## GOAL OF THE EXERCISE:
Which lines of the data below contain the word "axis"? Pick out each one and copy it in full.

## SOURCE RECORDS:
————
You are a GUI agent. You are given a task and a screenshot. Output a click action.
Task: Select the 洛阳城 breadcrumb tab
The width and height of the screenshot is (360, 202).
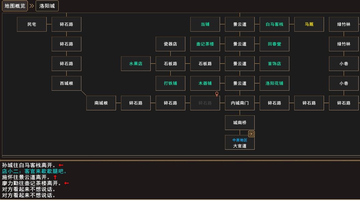47,6
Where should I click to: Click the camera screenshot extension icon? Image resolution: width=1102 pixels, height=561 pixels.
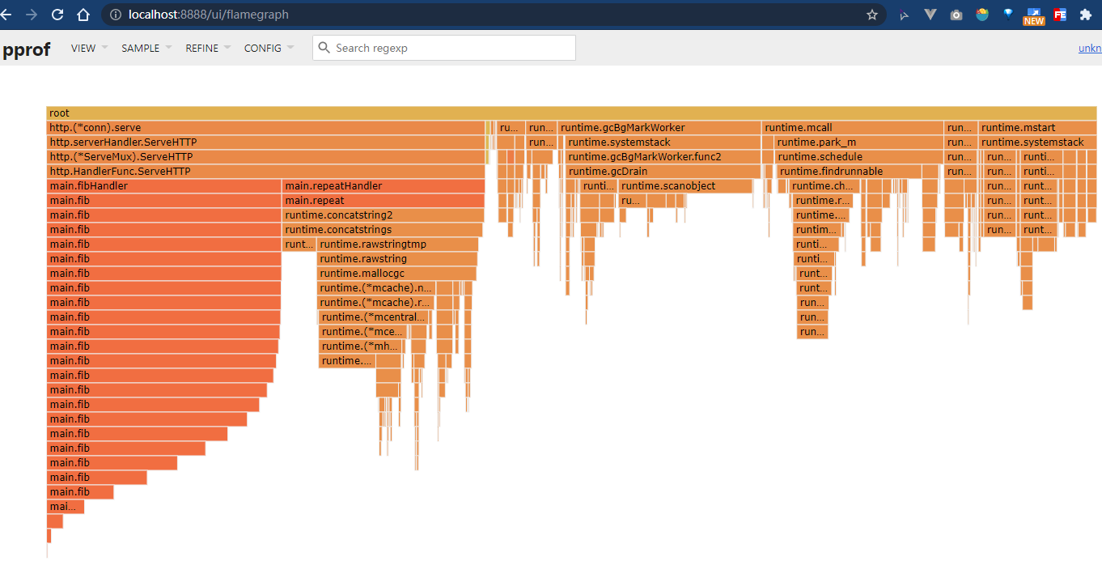[956, 15]
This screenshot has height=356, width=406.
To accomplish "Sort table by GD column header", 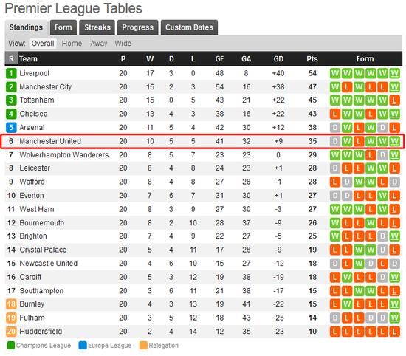I will (x=278, y=59).
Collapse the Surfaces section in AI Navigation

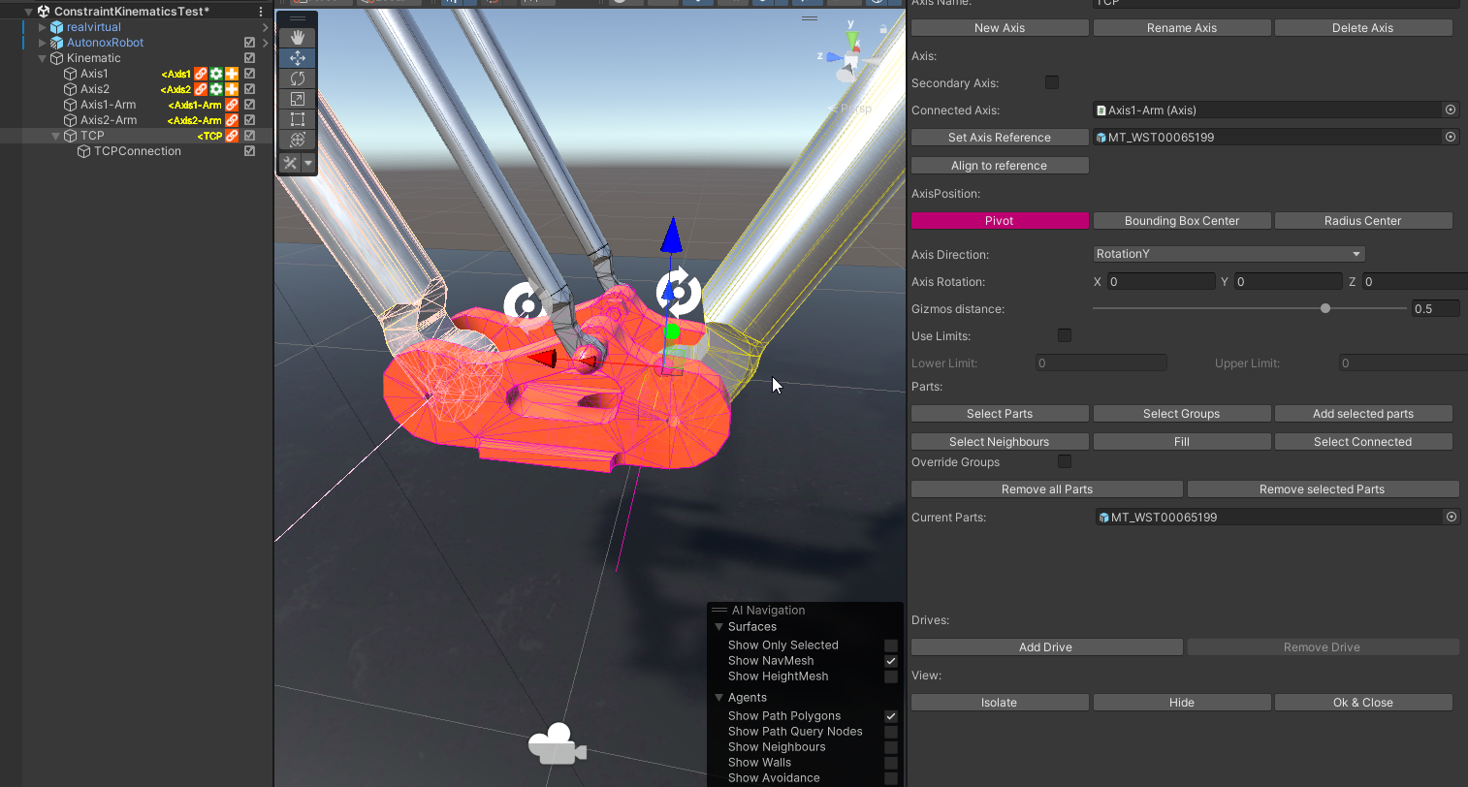(719, 627)
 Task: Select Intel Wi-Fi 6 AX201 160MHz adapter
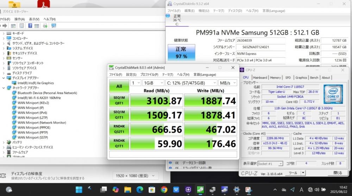coord(39,98)
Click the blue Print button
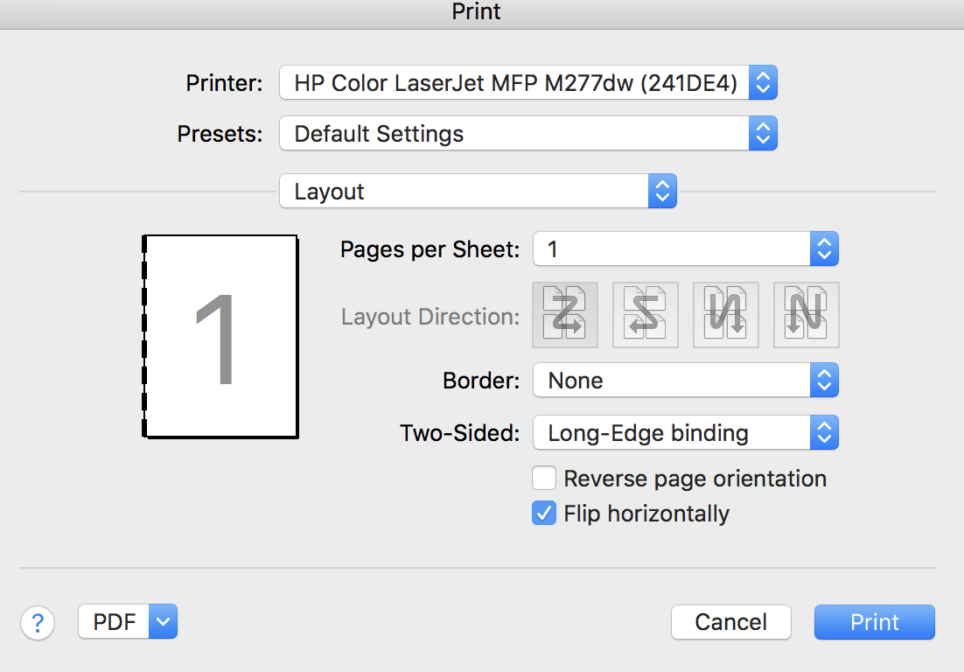This screenshot has height=672, width=964. click(x=875, y=622)
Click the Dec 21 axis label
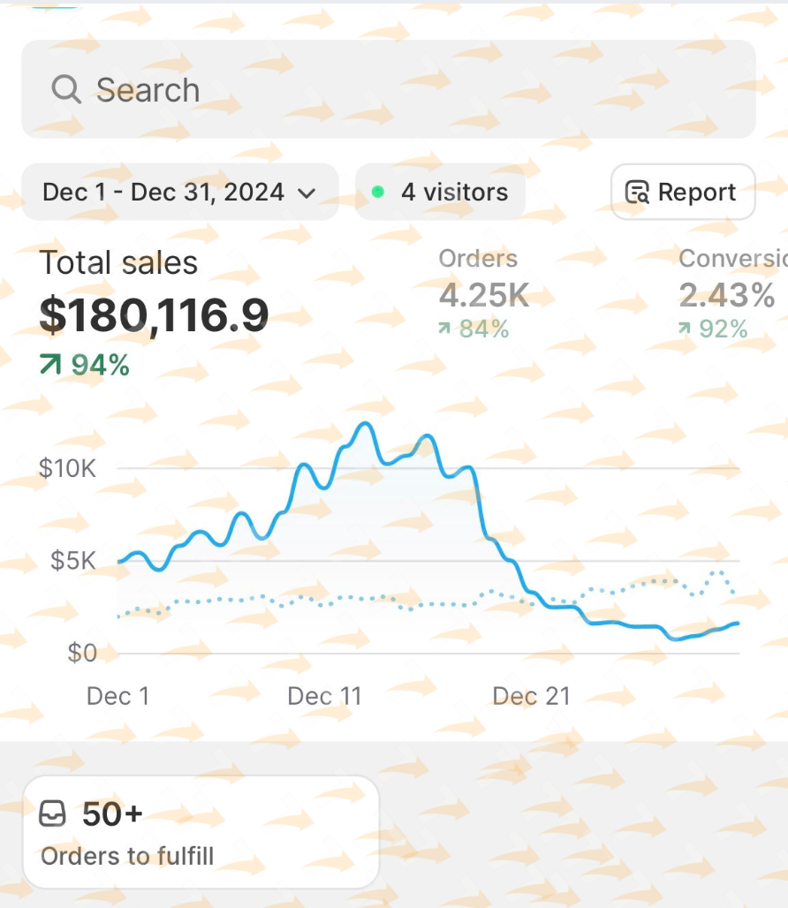 tap(531, 696)
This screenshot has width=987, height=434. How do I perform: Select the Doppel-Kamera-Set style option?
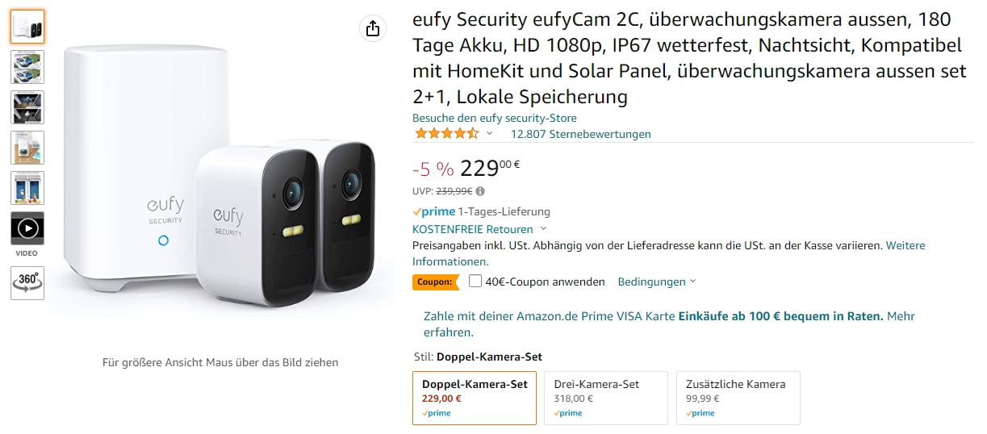(474, 398)
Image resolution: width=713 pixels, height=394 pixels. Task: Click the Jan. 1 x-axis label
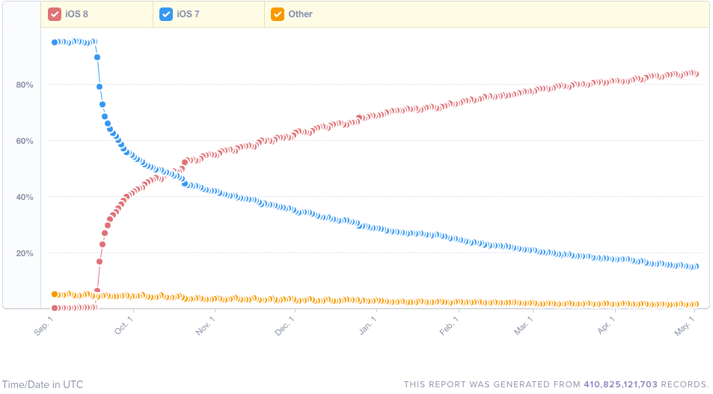point(367,326)
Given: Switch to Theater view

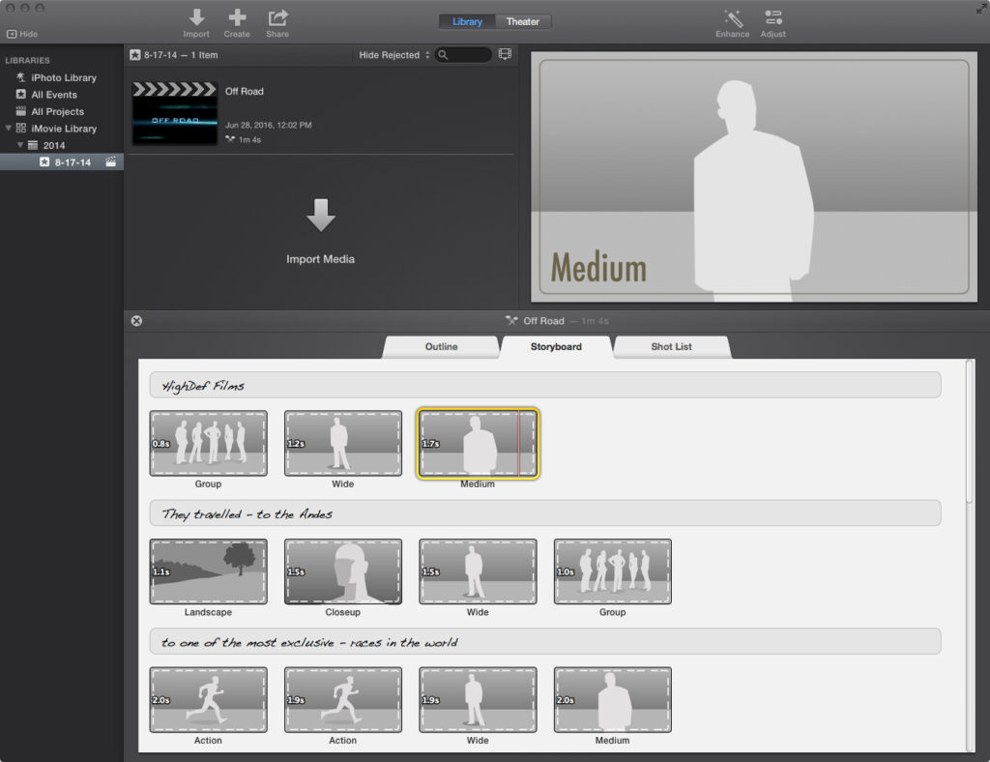Looking at the screenshot, I should 523,21.
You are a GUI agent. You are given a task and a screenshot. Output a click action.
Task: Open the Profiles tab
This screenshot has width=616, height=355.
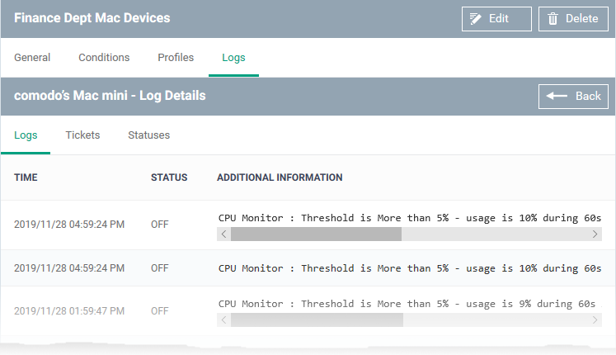pyautogui.click(x=176, y=58)
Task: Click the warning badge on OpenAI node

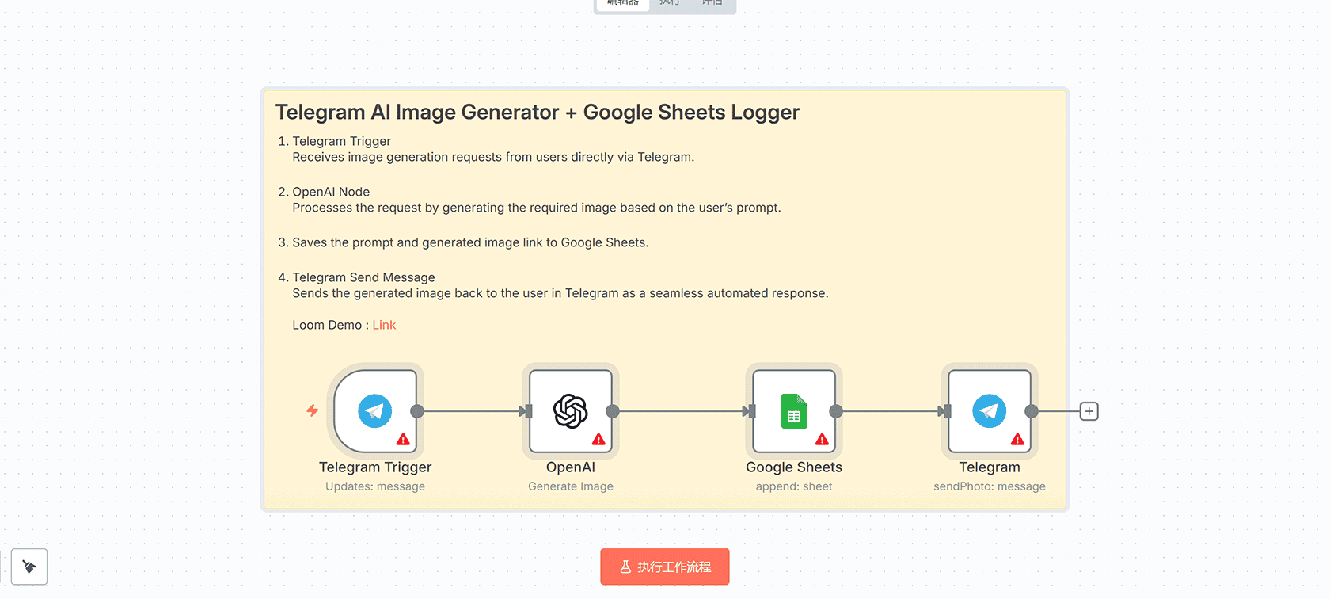Action: click(x=599, y=439)
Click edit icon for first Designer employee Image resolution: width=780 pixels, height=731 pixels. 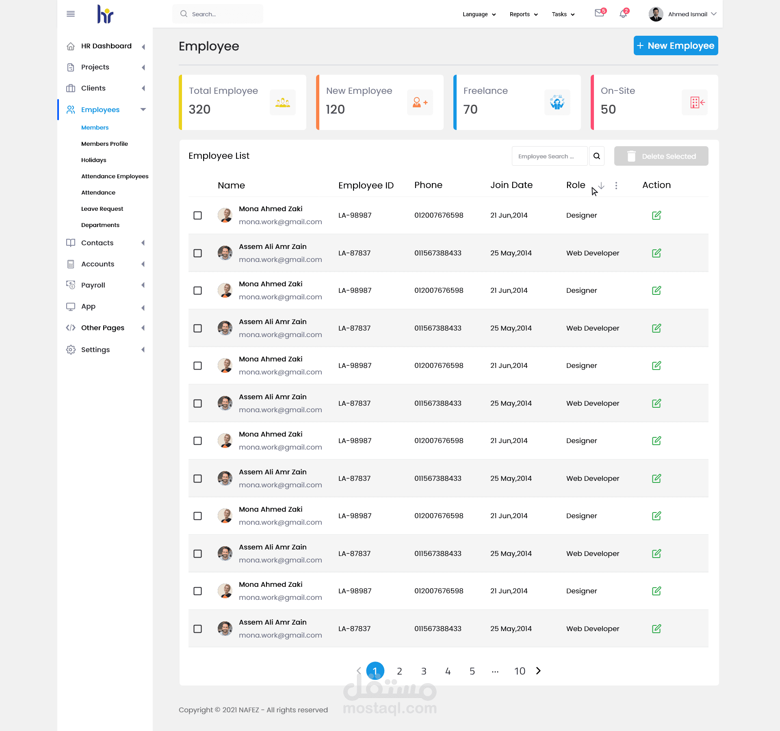pyautogui.click(x=657, y=215)
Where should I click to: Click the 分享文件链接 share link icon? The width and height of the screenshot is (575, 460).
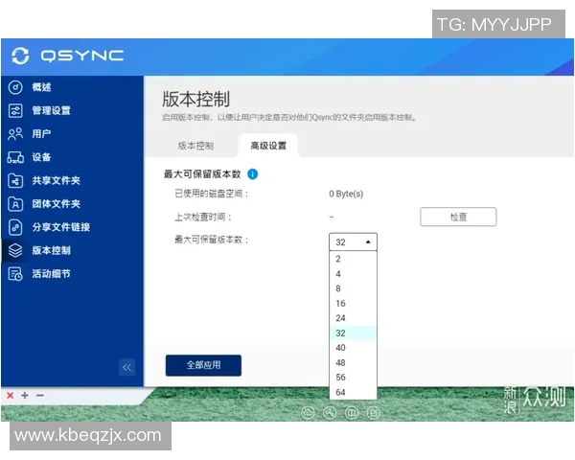click(15, 227)
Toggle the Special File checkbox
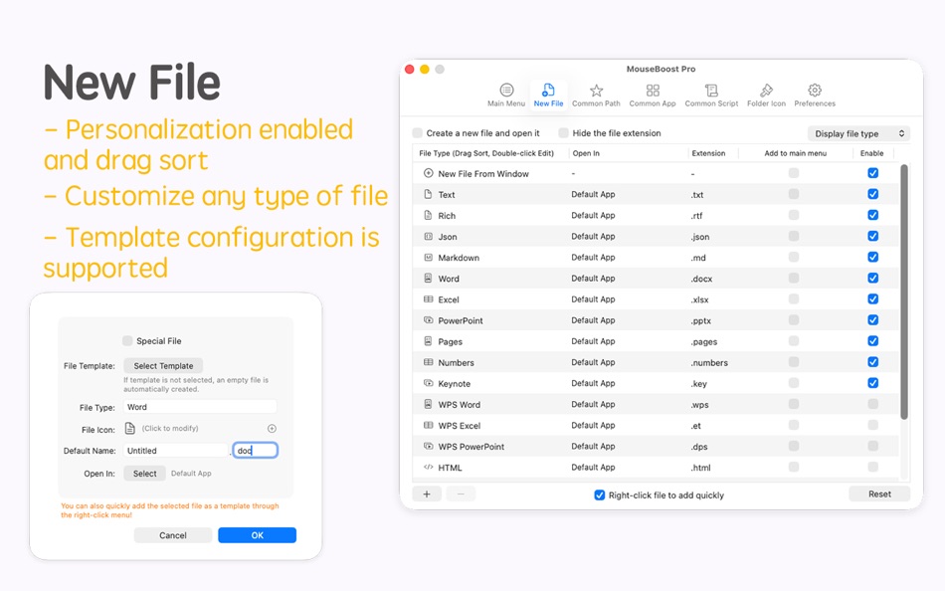Screen dimensions: 945x591 126,340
————
## ANSWER FOR THIS EXERCISE:
Click the Dec 21 axis label
Image resolution: width=713 pixels, height=394 pixels. Task: Click the Jan. 1 x-axis label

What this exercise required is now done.